Linear and Convex Optimization A Mathematical Approach 1st Edition by Michael Veatch 9781119664055 1119664055

Linear and Convex Optimization A Mathematical Approach 1st Edition by Michael Veatch – Ebook PDF Instant Download/Delivery: 9781119664055, 1119664055

Full download Linear and Convex Optimization A Mathematical Approach 1st Edition after payment

Product details:

• ISBN 10:1119664055 

• ISBN 13:9781119664055

• Author:Michael Veatch 

Linear and Convex Optimization
A Mathematical Approach
Discover the practical impacts of current methods of optimization with this approachable, one-stop resource

Linear and Convex Optimization: A Mathematical Approach delivers a concise and unified treatment of optimization with a focus on developing insights in problem structure, modeling, and algorithms. Convex optimization problems are covered in detail because of their many applications and the fast algorithms that have been developed to solve them. 
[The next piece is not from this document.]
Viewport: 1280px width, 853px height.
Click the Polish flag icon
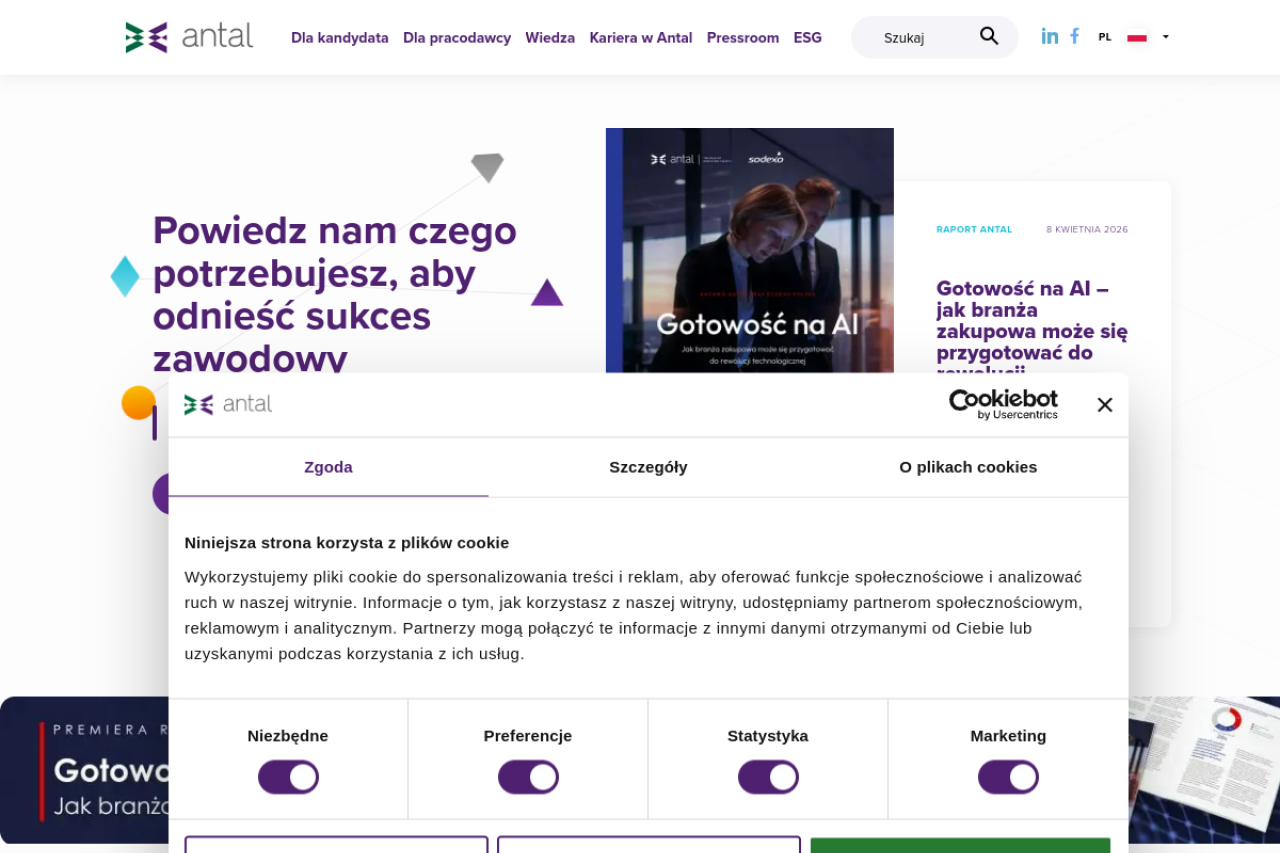tap(1137, 37)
Experienced researcher and undergraduate teacher Mike Veatch presents the main algorithms used in linear, integer, and convex optimization in a mathematical style with an emphasis on what makes a class of problems practically solvable and developing insight into algorithms geometrically. Principles of algorithm design and the speed of algorithms are discussed in detail, requiring no background in algorithms.

The book offers a breadth of recent applications to demonstrate the many areas in which optimization is successfully and frequently used, while the process of formulating optimization problems is addressed throughout. 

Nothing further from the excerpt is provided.